1-Methyl-3-(p-tolylselenyl)-1H-indole (3e): Yield: 0.196 g (65%). 1H-NMR (CDCl3, 200 MHz): δ = 7,61 (d, J = 7.9, 1H), 7.35–6.87 (m, 8H), 3.79 (s, 3H), 2.22 (s, 3H). 13C-NMR (50 MHz, CDCl3): δ = 137.6, 135.4, 135.2, 130.8, 130.2, 129.7, 129.3, 122.4, 120.6, 120.3, 109.4, 97.0, 32.8, 20.8. MS: m/z (rel. int.) 301 (5.4), 221 (100.0), 130 (17.1).

3-(4-Chlorophenylselenyl)-1-methyl-1H-indole (3f): Yield: 0.170 g (53%). 1H-NMR (CDCl3, 200 MHz): δ = 7.59 (d, J = 7.7, 1H), 7.03–7.39 (m, 8H), 3.83 (s, 3H). 13C-NMR (50 MHz, CDCl3): δ = 137.5, 135.6, 132.5, 131.5, 130.4, 129.9, 128.9, 122.6, 120.5, 120.3, 109.6, 91,7, 33.0. MS: m/z (rel. int.) 321 (8.7), 241 (100.0), 130.0 (26.7), 77 (11.5).

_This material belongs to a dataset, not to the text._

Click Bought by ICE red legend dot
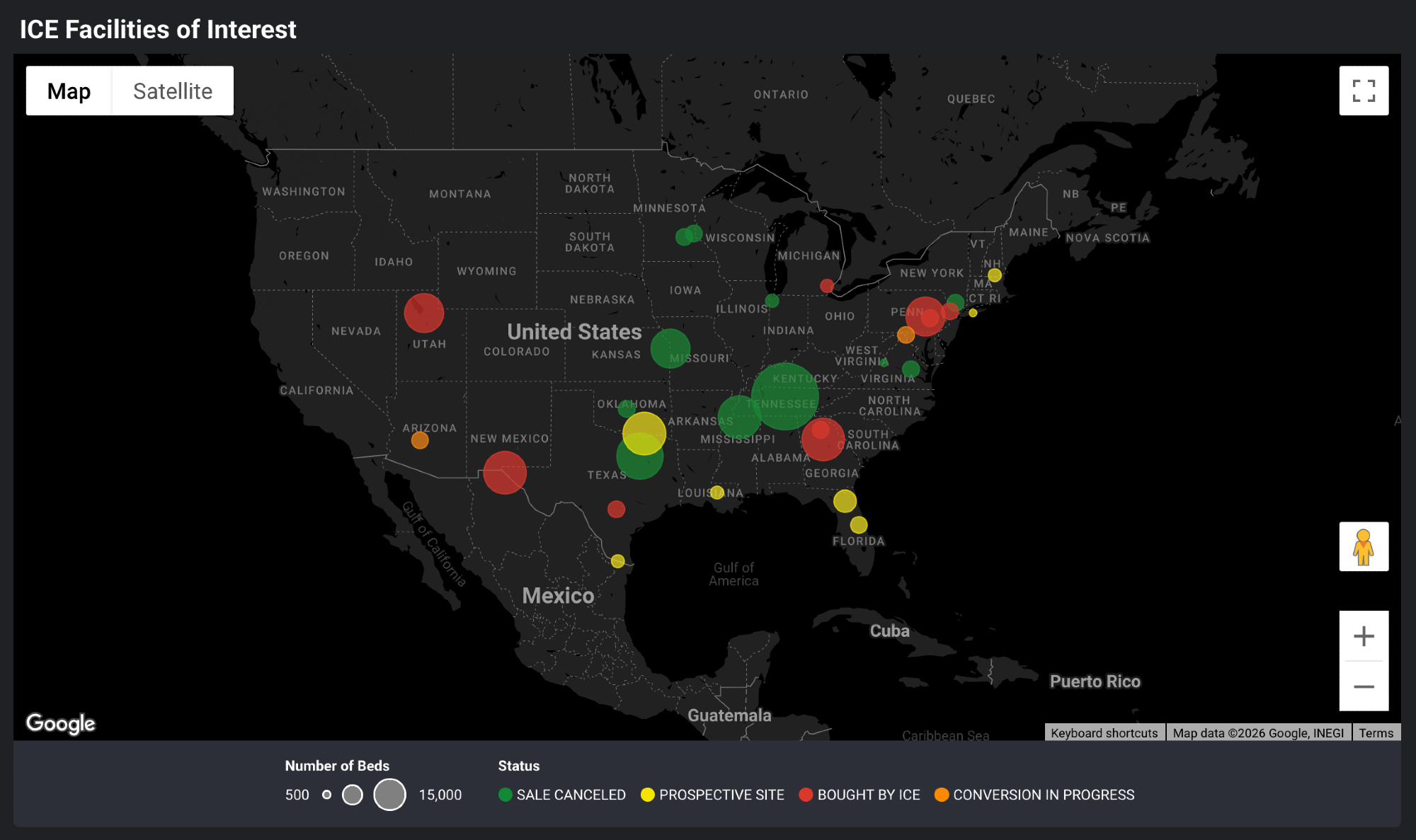The width and height of the screenshot is (1416, 840). [x=806, y=795]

5-Bromo-3-(phenylselenyl)-1H-indole (3g) [26]: Yield: 0.260 g (74%). 1H-NMR (CDCl3, 400 MHz): δ= 8.38 (br s, 1H), 7.74 (s, 1H), 7.38 (d, J = 2.2, 1H), 7.09–7.33 (m, 8H). 13C-NMR (100 MHz, CDCl3): δ = 135.0, 133.3, 132.4, 131.8, 129.0, 128.7, 125.9, 125.8, 122.9, 114.3, 112.9, 97.8. MS: m/z (rel. int.) 351 (15.2), 271 (100.0), 192 (73.8), 116 (11.3), 77 (42.3).

5-Bromo-3-(p-tolylselenyl)-1H-indole (3h) [28]: Yield: 0.237 g (65%). 1H-NMR (CDCl3, 200 MHz): δ = 8.42 (br s, 1H), 7.77 (s, 1H), 7.42 (d, J = 2.3, 1H), 7.12–7.30 (m, 4H), 6.95 (d, J = 8.0, 2H), 2.36 (s, 3H). 13C-NMR (50 MHz, CDCl3): δ = 135.8, 135.0, 132.1, 131.8, 129.9, 129.3, 129.2, 125.8, 122.9, 114.3, 112.8, 98.4, 20.9. MS: m/z (rel. int.) 365 (18.3), 285 (100.0), 194 (12.7), 91 (42.2).

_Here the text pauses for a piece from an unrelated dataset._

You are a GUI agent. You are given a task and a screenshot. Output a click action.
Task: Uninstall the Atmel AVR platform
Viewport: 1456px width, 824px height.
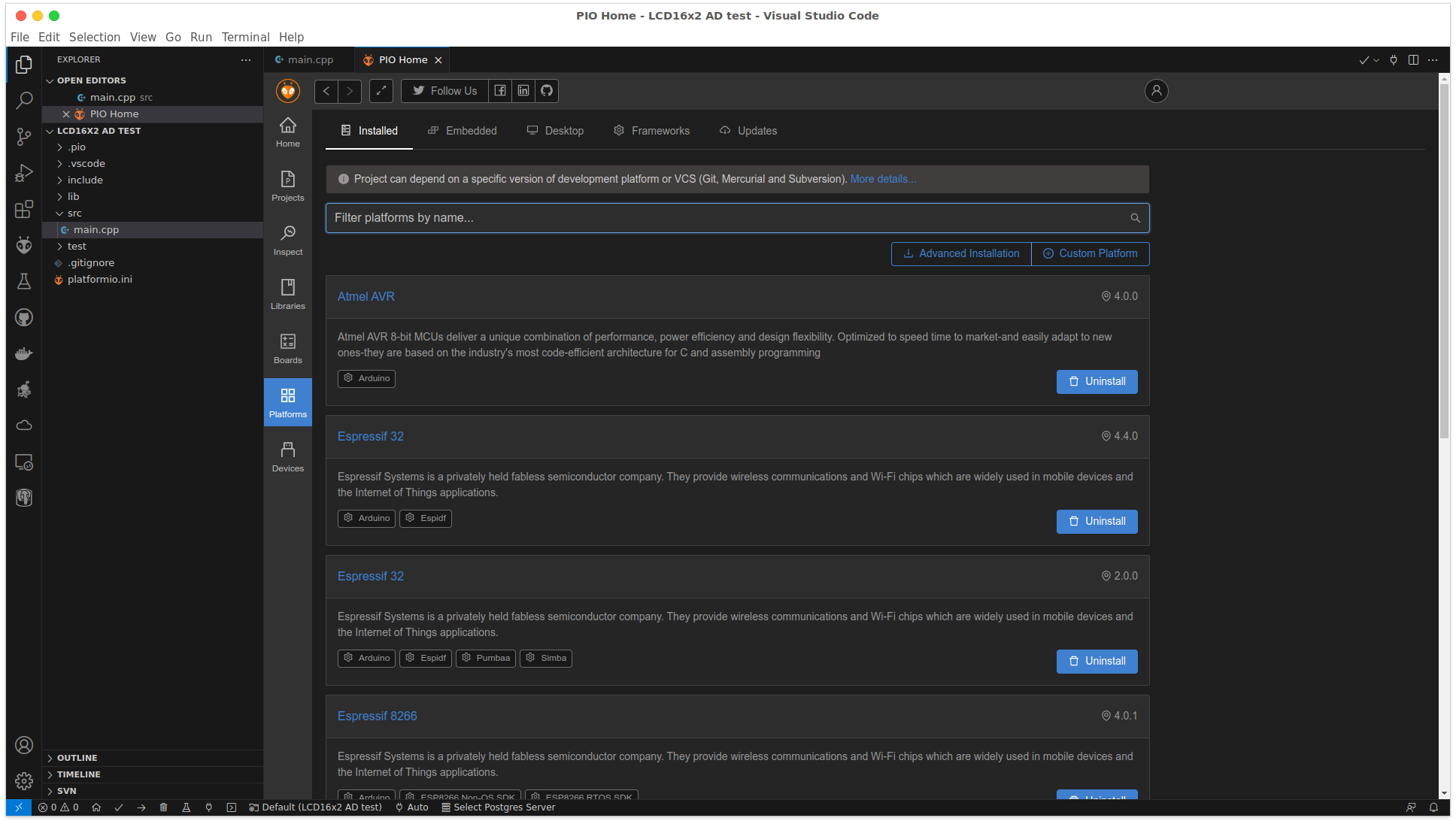coord(1097,382)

5-Bromo-3-(4-chlorophenylselenyl)-1H-indole (3i): Yield: 0.239 g (62%). 1H-NMR (CDCl3, 400 MHz): δ = 8.47 (br s, 1H), 7.71 (d, J = 1.7, 1H), 7.41 (d, J = 2.5, 1H), 7.25–7.33 (m, 2H), 7.06–7.12 (m, 4H). 13C-NMR (100 MHz, CDCl3): δ = 135.0, 132.4, 131.8, 131.6, 131.5, 130.0, 129.1, 126.0, 122.7, 114.4, 114.4, 112.9. MS: m/z (rel. int.) 385 (5.6), 307 (75.0), 191 (72.1), 115 (46.8), 75 (100.0).

4. Conclusions

In summary, we present here the first report on the use of the ionic liquid [bmim][SeO2(OCH3)] in the selective synthesis of 3-arylselenylindoles. The products were obtained in good yields at room temperature in a relatively short time without the need of any additive. Moreover, the IL could be reused directly for up to four cycles with good performance.